EXTRACTED ENTRIES:
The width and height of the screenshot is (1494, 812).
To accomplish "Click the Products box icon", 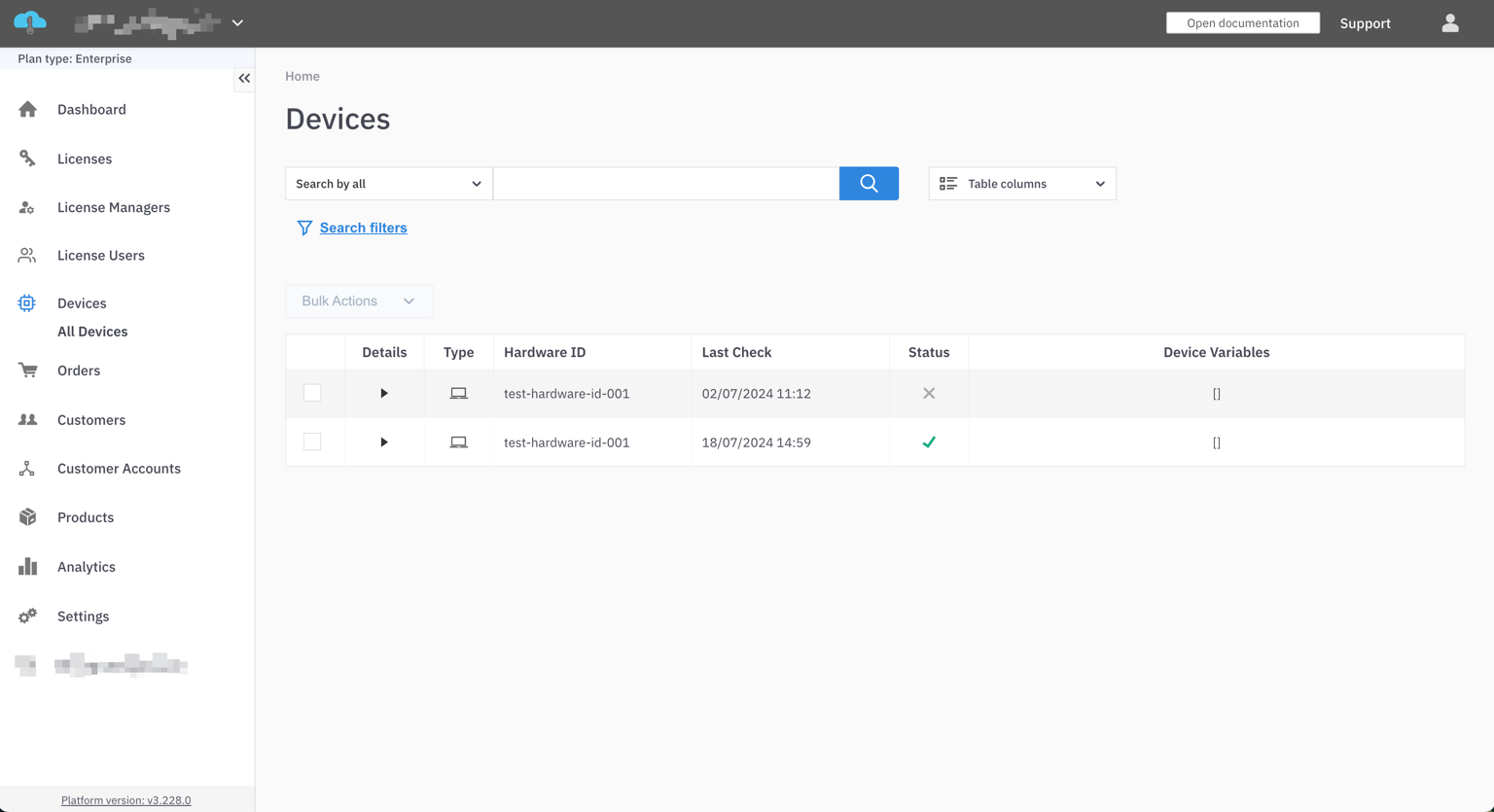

---

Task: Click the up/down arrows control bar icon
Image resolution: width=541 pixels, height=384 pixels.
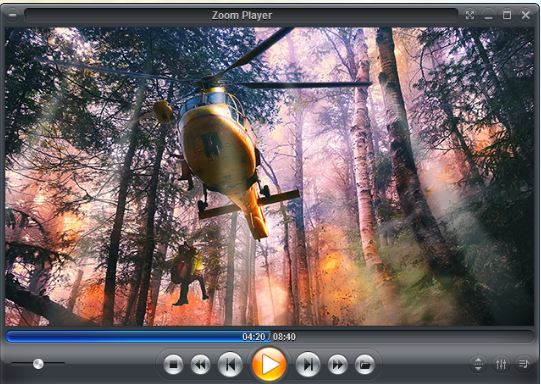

--

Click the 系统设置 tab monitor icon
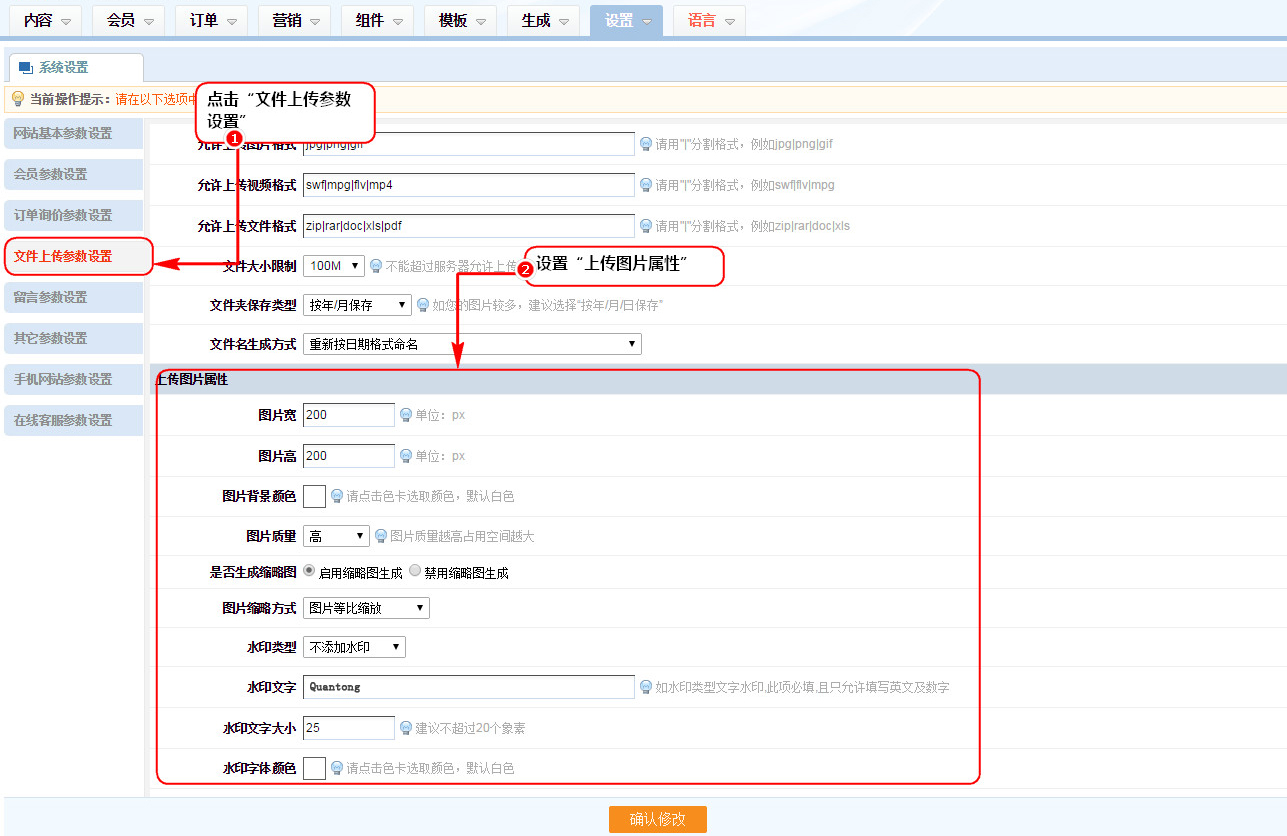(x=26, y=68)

TASK BRIEF:
Retype only this portion of the data above: the line containing "Task: Click the", the line containing "Image resolution: width=541", and all lines between them, exactly.

EXPECTED OUTPUT:
Task: Click the up/down arrows control bar icon
Image resolution: width=541 pixels, height=384 pixels.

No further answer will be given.